What it is
Multi-factor authentication (MFA) is a digital authentication method that requires two or more distinct authentication factors for successful authentication. There are three authentication factors:
- something you know (e.g. password or PIN),
- something you have (e.g. proved by a passcode sent to or generated by a device or account), or
- something you are (e.g. a biometric, such as a fingerprint to unlock a phone).
Multi-factor authentication requires that authenticators come from two or more of the factors. Using two different passwords would not qualify.

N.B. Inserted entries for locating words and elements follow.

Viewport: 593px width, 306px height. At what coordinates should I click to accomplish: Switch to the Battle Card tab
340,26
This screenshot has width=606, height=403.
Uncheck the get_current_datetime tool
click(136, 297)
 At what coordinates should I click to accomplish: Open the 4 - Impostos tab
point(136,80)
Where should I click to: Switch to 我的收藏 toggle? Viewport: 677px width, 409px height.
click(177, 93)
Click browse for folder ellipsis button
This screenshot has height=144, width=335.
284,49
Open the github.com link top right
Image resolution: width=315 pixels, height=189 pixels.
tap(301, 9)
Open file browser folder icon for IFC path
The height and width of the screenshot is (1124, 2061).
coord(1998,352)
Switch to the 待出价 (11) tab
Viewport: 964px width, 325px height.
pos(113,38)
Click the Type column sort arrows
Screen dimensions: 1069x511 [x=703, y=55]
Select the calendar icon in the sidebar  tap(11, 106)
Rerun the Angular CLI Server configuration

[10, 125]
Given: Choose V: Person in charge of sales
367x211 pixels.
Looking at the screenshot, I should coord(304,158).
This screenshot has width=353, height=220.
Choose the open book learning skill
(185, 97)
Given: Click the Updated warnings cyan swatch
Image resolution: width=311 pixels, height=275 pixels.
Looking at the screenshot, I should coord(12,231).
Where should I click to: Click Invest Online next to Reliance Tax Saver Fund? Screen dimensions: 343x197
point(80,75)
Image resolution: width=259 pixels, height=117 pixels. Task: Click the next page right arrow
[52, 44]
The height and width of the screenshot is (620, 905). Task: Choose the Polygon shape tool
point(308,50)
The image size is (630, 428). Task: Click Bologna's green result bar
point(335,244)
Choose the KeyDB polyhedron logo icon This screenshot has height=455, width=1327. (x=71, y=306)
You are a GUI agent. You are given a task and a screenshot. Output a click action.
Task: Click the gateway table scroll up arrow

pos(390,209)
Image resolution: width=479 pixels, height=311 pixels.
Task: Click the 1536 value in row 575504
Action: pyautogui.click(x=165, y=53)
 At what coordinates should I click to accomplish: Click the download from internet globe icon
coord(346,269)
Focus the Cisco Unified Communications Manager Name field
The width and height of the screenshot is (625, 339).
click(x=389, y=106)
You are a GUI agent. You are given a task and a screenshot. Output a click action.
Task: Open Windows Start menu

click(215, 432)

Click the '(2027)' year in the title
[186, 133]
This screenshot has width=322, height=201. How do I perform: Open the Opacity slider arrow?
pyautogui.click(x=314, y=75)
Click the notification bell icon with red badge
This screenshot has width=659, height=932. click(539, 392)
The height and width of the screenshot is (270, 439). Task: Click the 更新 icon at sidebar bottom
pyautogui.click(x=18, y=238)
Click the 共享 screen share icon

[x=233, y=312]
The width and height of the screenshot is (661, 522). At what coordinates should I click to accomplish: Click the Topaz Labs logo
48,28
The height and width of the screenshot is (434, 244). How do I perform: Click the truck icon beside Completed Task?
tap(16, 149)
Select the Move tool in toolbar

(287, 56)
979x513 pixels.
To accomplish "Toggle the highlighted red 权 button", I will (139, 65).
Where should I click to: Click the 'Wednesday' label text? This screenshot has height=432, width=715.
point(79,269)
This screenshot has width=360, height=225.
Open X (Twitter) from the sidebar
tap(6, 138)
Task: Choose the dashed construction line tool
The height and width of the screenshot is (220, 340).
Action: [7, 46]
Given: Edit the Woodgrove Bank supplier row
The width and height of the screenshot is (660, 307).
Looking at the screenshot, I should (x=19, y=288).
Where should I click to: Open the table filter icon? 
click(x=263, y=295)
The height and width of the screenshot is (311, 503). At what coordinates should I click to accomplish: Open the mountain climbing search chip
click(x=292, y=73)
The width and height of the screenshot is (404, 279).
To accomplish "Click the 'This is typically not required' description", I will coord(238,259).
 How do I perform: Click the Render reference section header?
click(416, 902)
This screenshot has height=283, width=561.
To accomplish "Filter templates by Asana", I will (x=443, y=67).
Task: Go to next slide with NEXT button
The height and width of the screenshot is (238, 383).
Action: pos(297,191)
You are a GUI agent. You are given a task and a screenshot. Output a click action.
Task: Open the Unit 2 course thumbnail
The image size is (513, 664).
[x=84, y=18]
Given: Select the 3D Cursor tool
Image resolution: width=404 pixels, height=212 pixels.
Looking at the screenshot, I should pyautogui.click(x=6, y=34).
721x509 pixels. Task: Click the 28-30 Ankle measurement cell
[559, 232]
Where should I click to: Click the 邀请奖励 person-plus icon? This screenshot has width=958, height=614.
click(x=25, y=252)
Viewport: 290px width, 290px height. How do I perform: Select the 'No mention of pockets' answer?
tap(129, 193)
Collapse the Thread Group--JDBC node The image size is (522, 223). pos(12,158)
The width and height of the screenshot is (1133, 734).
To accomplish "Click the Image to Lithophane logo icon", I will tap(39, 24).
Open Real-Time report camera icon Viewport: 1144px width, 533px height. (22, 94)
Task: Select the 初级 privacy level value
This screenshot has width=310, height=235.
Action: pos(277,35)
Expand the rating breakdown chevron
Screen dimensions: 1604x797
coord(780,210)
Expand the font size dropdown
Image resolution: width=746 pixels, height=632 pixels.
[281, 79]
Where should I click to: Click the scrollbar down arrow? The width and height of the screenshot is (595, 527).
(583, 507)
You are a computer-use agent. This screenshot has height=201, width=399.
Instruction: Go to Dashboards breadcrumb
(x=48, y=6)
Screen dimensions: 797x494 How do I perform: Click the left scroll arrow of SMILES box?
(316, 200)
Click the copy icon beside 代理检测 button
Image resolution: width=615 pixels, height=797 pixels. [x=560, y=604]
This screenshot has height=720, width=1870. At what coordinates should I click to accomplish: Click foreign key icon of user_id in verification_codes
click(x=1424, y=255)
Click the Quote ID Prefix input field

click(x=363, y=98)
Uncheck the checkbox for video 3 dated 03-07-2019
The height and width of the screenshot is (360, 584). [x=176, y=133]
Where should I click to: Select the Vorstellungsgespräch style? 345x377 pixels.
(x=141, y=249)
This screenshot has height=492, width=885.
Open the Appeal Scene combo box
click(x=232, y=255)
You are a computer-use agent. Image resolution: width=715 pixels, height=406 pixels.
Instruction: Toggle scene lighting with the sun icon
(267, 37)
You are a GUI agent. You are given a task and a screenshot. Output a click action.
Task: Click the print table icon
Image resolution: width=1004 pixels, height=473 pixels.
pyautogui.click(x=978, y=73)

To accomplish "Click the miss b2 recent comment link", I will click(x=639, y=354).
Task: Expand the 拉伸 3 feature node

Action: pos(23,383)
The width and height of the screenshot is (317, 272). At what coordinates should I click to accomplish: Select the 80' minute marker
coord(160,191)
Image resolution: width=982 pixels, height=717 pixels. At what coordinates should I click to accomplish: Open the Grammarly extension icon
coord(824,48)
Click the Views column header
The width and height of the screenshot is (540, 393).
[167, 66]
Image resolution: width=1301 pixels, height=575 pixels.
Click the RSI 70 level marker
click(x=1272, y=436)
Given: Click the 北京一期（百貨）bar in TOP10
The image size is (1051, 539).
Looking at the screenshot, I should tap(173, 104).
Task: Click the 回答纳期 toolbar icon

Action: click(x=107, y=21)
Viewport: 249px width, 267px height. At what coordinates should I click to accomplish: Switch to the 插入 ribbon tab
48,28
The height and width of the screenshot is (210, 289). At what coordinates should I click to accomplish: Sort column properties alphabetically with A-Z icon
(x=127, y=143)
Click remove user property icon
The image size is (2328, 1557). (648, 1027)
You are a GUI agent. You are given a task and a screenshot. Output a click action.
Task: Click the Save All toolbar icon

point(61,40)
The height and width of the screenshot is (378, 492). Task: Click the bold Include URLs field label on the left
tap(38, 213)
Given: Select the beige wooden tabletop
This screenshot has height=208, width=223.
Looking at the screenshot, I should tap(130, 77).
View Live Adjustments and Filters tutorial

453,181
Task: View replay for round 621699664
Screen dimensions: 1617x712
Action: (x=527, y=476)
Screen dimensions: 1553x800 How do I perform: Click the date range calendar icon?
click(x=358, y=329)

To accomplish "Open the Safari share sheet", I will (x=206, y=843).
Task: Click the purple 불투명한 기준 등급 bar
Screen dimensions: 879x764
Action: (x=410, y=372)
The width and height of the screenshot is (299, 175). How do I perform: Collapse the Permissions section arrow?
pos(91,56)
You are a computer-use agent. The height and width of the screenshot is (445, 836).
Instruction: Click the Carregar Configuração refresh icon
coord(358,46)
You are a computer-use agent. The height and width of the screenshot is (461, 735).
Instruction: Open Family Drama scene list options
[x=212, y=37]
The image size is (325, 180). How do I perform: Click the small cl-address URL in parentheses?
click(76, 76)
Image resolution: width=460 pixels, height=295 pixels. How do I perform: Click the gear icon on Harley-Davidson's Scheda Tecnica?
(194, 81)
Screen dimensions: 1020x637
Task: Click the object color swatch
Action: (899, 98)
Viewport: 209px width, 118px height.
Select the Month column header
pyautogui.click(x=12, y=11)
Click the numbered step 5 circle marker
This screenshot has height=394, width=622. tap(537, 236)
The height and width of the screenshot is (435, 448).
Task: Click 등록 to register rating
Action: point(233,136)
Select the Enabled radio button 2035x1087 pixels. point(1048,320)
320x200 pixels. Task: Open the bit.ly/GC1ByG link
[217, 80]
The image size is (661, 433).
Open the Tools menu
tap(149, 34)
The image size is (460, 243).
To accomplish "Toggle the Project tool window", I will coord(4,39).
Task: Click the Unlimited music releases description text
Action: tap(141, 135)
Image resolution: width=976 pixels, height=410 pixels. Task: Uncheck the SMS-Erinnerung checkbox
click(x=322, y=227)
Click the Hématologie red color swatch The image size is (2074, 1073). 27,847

Two-factor authentication (2FA), also known as two-step verification, is a common application of multi-factor authentication where two of the factors described above are included. For instance, a user account requiring both a password (something you know) and a one-time passcode sent to the user’s phone (something you have) employs two-factor authentication.
Why it matters
Multi-factor authentication makes it more difficult for a malicious actor to take over an account, even if they compromise one authenticator. This helps to reduce the chances that malicious actors will access sensitive network accounts or resources. For instance, if the password to an election-related email account is compromised and multi-factor authentication is not employed, then a malicious actor could access confidential emails, disseminate false information from the account, or spread malware. However, a malicious actor would need to have the phone associated with the email account if the login process also required a one-time passcode from a mobile phone that is associated with the account.
What you can do
The SCS recommends using multi-factor authentication for account access, in accordance with National Institute of Standards and Technology (NIST) Special Publication 800-63B and best practice #24 from the CIS Handbook for Elections Infrastructure Security. Multi-factor authentication should also be required for all user accounts that have access to sensitive data or systems, such as voter registration databases and social media accounts. Furthermore, require all remote login access, including those used by employees and vendors, to use multi-factor authentication.
While implementing multi-factor authentication, technical staff should conduct an assessment of all network accounts and their associated privileges, ensuring that any out-of-date or unused accounts are deactivated and permission levels are current and appropriate for each employee. It is important to adhere to the principle of least privilege so that employees only have access to the resources (networks, systems, and files) that are absolutely necessary to perform their assigned job function.
Where multi-factor authentication is not supported, user accounts should be required to use long passwords or passphrases (longer than 14 characters) that include uppercase and lowercase letters, numbers, and symbols. Additionally, users should not reuse passwords across multiple platforms, systems, or software, and the passwords should not include any personal information that someone might easily obtain, such as a name or date of birth.